Top Democrat Warns Party Over Massive Spending Bill: ‘Democrats Face Severe Headwinds Next November’
John Podesta, a former chief of staff to President Bill Clinton and one of the most powerful figures in the Democrat Party, warned Democrats in Washington, D.C., that they are headed for political shellacking next year if they do not lower the price tag on their $3.5 trillion bill that critics say is a leftist wish list.
Podesta warned that if the price of the bill is not lowered that the bill and the separate $1+ trillion infrastructure bill both risked not passing, which would be a disaster for the party.
“The political reality is clear, given Democrats have no margin for error in the Senate and a limited margin in the House,” Podesta wrote in a memo sent to all Democrat lawmakers. “We will not secure the full $3.5 trillion investment. It’s time for Democrats to unite in finding the path forward.”
“You are either getting both bills or neither — and the prospect of neither is unconscionable,” he wrote. “It would signal a complete and utter failure of our democratic duty, and a reckless abdication of our responsibility. It would define our generation’s history and show that, when our time came, we failed, both for Americans now and in the years to come.”

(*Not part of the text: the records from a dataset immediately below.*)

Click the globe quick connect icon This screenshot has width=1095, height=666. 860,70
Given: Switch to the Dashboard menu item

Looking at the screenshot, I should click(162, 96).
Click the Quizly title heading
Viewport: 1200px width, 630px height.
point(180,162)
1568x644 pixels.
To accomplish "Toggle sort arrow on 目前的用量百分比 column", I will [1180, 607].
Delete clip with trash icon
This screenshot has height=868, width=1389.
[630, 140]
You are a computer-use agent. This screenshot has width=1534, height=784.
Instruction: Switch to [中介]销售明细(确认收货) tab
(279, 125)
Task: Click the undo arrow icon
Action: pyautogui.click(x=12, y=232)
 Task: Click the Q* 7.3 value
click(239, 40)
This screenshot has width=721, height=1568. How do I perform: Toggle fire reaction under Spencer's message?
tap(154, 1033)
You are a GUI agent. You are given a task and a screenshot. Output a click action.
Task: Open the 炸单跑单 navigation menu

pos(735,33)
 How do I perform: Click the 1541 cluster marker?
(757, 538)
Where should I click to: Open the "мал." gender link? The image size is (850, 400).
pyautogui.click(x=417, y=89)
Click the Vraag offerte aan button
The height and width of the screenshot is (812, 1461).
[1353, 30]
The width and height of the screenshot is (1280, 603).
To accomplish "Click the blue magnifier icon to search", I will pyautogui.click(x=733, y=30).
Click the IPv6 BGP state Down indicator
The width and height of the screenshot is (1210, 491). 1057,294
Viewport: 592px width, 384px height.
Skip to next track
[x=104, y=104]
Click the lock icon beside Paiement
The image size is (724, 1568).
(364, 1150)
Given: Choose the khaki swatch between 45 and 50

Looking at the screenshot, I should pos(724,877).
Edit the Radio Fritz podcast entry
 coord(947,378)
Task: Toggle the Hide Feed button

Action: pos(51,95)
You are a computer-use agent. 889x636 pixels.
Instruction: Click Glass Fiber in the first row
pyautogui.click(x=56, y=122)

“The historical trend makes it clear that Democrats will face severe headwinds next November,” he added, “but nothing will guarantee a political reckoning faster than if the Democrats fail to pass anything.”
The memo comes as Biden has faced opposition from members of his own party who do not support the massive $3.5 trillion bill as inflation has skyrocketed under Biden. Democrats also faced another severe blow to their plans when the Senate parliamentarian ruled they could not include a pathway to citizenship for illegal aliens in the $3.5 trillion bill.
Sen. Joe Manchin (D-WV) reportedly wants to delay voting on the massive bill until next year, calling for a strategic pause in massive government spending.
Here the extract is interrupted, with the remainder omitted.